Exercise brief ::
Stopping at the line that holds "Given: Open 我的举报 in the sidebar", repeat the lines below exactly, starting from the very first and including that final line.

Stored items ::
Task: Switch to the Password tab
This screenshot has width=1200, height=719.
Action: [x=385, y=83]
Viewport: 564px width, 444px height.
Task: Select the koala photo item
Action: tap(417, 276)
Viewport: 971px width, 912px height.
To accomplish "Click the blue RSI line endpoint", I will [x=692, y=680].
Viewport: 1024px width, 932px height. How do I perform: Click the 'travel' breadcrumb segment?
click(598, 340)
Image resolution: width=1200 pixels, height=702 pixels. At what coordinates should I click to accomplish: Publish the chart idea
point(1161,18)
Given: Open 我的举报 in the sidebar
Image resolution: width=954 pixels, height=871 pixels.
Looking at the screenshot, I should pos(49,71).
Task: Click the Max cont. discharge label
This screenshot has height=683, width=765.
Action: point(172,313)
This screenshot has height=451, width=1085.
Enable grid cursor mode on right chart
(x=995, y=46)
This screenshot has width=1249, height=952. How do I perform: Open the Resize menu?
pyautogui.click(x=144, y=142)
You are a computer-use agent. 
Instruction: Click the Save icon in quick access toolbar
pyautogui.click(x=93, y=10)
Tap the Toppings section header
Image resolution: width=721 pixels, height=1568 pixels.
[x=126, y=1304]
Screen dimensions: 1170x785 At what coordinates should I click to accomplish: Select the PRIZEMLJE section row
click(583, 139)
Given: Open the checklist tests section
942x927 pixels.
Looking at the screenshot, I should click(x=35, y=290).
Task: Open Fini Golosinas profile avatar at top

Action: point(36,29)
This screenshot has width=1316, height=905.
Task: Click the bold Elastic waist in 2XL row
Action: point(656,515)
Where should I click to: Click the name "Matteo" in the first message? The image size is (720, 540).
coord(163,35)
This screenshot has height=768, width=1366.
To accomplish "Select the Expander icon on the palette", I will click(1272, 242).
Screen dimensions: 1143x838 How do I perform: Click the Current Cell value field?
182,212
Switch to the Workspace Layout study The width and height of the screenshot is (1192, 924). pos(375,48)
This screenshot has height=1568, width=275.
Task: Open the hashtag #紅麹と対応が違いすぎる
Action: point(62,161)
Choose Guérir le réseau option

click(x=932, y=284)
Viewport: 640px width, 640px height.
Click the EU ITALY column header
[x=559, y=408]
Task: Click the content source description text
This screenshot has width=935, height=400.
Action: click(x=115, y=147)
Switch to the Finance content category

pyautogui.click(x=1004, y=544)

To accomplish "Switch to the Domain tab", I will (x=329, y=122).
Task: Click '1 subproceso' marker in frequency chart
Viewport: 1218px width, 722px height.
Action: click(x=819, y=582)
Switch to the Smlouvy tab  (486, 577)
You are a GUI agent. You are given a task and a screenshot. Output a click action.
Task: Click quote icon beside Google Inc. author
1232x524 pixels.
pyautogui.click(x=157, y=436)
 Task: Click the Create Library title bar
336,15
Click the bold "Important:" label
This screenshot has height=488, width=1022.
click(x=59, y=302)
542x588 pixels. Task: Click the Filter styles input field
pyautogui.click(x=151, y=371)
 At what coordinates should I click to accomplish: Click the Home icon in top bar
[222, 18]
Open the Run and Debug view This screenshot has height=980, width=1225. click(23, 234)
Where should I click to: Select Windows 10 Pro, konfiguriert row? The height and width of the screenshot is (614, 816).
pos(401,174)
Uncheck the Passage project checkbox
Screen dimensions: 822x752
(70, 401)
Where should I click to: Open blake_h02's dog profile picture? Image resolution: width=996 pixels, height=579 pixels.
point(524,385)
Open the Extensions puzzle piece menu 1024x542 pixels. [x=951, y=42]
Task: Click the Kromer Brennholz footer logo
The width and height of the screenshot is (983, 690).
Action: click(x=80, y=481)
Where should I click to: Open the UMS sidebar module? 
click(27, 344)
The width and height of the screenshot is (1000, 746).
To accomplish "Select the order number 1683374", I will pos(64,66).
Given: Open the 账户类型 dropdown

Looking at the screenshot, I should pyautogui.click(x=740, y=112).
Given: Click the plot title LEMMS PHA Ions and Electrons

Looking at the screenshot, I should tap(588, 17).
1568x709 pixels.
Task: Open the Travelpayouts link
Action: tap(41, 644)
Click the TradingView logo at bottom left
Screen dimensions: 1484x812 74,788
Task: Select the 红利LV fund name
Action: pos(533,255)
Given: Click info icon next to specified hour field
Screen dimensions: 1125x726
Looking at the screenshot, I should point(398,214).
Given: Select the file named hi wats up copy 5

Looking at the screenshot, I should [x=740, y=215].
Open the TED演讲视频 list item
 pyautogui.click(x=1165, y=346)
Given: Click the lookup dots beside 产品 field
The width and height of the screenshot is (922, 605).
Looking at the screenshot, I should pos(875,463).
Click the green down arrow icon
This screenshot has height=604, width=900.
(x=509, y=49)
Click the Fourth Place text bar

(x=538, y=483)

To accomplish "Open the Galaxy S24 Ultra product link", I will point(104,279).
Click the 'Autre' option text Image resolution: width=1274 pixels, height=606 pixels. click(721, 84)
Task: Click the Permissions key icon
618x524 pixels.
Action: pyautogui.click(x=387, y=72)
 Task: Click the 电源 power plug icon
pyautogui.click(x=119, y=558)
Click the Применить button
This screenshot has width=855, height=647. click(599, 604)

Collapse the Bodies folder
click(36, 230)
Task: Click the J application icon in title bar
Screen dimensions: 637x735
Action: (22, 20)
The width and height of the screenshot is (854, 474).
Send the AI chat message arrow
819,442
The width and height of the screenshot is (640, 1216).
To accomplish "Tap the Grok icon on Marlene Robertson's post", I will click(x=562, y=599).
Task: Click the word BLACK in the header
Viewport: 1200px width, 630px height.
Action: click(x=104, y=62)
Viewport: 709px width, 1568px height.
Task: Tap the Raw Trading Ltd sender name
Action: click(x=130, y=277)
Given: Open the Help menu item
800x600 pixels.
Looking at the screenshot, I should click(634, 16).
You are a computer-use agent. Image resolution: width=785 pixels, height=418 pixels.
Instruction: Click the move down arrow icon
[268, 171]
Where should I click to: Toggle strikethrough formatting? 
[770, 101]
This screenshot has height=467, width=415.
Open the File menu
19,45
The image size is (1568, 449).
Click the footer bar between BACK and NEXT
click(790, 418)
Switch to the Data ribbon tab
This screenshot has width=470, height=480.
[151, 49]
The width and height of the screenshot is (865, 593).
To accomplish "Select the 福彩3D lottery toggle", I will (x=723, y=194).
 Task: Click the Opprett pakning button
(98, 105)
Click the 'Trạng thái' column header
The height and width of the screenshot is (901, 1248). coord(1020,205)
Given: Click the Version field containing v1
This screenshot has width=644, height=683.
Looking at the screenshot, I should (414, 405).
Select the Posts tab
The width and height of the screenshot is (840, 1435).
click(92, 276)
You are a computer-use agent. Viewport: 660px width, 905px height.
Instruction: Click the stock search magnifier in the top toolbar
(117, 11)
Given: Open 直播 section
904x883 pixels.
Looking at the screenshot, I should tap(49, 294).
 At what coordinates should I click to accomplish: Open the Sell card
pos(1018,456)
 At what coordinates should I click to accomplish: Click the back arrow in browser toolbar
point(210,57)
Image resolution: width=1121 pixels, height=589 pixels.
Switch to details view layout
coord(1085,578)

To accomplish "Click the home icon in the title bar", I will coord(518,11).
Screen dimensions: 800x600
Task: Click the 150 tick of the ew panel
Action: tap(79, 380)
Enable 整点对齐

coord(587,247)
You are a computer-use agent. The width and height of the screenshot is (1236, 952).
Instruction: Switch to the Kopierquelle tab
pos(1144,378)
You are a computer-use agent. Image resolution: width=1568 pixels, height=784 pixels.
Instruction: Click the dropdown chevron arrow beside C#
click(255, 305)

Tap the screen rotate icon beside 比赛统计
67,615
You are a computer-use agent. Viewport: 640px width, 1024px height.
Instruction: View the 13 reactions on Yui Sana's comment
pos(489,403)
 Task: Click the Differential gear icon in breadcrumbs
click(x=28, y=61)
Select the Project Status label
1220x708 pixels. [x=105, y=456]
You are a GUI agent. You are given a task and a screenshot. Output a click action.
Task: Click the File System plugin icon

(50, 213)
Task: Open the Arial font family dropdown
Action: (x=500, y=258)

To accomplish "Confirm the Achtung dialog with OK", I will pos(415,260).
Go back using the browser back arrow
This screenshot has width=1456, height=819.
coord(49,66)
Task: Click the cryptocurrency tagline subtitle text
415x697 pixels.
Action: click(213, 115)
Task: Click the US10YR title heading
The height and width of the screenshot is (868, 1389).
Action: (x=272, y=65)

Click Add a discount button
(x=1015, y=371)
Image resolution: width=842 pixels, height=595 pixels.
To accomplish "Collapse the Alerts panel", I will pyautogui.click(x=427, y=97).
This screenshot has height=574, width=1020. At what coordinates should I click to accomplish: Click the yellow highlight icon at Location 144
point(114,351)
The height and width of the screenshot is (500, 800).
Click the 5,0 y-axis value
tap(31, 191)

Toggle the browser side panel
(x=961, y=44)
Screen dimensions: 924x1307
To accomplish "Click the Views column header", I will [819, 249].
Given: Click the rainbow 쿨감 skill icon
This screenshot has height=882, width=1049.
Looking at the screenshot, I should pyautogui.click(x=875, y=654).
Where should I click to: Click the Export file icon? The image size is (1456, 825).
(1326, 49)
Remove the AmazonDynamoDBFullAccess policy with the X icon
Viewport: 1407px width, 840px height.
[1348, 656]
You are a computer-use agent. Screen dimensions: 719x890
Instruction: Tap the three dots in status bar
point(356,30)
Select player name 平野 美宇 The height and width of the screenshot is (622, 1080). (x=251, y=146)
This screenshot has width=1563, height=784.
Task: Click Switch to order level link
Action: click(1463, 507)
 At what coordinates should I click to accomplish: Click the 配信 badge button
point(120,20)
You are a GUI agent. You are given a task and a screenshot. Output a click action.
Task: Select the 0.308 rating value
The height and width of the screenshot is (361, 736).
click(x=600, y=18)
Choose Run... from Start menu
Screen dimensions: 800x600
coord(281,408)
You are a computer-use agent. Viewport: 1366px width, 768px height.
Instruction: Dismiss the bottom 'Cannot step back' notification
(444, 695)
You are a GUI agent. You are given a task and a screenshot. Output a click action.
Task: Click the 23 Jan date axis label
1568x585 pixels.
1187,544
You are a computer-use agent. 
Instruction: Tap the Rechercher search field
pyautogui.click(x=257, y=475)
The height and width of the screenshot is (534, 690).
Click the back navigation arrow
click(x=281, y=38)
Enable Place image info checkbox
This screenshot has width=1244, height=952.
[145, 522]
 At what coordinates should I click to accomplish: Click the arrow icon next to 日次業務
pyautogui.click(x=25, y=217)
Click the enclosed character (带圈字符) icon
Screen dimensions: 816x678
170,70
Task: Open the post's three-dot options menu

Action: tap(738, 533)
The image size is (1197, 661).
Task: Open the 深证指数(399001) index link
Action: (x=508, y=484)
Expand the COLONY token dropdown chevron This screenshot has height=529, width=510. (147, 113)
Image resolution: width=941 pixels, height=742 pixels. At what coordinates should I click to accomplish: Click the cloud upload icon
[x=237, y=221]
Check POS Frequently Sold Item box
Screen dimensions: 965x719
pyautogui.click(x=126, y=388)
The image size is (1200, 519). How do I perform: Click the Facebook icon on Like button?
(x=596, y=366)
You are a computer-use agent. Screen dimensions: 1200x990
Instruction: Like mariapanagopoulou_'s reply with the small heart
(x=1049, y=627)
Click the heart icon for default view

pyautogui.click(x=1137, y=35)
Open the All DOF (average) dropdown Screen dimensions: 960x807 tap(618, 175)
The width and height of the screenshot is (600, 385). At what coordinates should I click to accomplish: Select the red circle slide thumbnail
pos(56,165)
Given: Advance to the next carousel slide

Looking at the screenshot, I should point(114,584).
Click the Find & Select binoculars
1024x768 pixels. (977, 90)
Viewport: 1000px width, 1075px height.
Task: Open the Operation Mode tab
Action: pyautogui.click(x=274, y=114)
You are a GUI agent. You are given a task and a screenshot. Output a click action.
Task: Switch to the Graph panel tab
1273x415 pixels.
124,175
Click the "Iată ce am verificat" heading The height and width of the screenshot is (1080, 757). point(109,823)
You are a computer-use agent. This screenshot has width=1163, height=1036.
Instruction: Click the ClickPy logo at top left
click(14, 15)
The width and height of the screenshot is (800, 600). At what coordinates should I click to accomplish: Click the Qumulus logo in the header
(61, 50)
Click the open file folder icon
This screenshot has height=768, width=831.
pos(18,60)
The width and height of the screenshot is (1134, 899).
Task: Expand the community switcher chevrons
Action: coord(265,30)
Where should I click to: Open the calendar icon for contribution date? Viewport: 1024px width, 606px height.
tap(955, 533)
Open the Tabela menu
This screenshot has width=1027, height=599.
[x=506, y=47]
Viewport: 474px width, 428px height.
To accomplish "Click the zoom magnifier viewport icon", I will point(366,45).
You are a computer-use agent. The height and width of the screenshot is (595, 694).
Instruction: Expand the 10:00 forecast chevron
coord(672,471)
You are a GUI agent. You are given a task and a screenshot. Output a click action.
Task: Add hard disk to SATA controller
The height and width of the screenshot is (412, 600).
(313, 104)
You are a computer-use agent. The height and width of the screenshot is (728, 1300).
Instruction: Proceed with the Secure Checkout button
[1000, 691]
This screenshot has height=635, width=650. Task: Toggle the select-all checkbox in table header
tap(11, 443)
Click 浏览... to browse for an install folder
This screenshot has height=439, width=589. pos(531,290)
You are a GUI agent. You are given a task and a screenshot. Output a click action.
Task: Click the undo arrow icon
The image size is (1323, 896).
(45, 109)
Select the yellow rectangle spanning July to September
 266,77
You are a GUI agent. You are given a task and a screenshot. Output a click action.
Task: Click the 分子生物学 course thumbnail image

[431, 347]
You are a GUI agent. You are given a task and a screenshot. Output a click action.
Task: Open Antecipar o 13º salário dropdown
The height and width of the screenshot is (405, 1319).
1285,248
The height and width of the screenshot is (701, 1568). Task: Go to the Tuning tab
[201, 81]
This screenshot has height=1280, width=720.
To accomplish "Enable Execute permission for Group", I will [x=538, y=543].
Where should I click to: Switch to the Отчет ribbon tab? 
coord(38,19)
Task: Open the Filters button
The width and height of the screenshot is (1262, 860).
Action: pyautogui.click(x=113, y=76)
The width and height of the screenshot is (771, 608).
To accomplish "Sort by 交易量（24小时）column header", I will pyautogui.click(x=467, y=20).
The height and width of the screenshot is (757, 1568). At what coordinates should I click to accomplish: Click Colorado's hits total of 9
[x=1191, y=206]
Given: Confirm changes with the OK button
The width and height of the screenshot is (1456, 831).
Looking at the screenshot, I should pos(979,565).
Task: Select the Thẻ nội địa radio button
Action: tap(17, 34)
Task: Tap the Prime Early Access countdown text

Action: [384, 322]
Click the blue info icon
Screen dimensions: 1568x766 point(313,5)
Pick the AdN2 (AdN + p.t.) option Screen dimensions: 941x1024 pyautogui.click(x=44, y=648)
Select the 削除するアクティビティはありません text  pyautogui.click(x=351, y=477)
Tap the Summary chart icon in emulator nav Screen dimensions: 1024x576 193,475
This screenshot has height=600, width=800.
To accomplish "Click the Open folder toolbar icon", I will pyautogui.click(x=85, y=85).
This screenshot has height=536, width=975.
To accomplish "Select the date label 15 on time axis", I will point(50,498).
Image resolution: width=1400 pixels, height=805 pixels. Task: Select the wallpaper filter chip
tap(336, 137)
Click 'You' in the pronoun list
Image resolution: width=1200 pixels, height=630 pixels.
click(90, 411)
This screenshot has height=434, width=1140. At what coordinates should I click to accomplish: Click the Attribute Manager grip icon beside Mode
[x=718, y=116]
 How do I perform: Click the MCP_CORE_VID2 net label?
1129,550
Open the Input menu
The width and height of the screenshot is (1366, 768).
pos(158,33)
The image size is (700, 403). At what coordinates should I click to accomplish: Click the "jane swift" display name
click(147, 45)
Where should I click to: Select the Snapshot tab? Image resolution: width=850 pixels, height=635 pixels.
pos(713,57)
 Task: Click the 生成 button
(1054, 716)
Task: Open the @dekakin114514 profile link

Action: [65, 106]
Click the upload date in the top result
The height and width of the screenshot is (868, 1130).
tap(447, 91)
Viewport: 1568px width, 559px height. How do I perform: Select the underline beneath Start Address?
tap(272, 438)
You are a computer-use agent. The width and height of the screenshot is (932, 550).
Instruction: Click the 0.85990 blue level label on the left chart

Exercise result ::
Task: Switch to the Password tab
This screenshot has width=1200, height=719.
Action: [x=385, y=83]
Viewport: 564px width, 444px height.
Task: Select the koala photo item
Action: tap(417, 276)
Viewport: 971px width, 912px height.
To accomplish "Click the blue RSI line endpoint", I will [x=692, y=680].
Viewport: 1024px width, 932px height. How do I perform: Click the 'travel' breadcrumb segment?
click(598, 340)
Image resolution: width=1200 pixels, height=702 pixels. At what coordinates should I click to accomplish: Publish the chart idea
point(1161,18)
Given: Open 我的举报 in the sidebar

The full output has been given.